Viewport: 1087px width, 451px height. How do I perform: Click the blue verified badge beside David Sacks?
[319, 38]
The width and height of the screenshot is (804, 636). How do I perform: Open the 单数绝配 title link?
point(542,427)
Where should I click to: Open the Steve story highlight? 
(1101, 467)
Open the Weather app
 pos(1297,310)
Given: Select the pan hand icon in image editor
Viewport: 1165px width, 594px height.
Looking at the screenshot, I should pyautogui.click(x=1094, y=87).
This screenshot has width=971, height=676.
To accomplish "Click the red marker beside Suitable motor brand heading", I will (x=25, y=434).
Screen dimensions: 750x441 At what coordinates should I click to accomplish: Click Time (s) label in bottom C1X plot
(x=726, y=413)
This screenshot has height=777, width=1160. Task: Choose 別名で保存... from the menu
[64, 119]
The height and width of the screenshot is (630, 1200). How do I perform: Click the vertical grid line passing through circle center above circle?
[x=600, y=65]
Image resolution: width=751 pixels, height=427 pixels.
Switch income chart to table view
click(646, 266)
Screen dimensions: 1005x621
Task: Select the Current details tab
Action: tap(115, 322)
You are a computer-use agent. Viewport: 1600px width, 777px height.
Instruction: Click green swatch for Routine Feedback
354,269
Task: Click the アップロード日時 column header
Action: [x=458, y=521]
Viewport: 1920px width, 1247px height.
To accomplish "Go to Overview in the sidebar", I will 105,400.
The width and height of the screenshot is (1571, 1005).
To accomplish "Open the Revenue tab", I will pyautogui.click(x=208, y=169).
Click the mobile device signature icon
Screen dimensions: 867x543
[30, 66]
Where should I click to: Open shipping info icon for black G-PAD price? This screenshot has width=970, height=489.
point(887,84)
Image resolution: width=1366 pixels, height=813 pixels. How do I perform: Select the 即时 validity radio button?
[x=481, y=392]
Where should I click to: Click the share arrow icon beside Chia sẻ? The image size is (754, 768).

◆ **STATED TASK**
Copy out each line of the rows above that contains the string "This". Case counts.

◆ **SOLUTION TO THE PROBLEM**
This screenshot has width=971, height=676.
This screenshot has height=777, width=1160. Task: Choose 別名で保存... from the menu
Where should I click to: Open shipping info icon for black G-PAD price? This screenshot has width=970, height=489.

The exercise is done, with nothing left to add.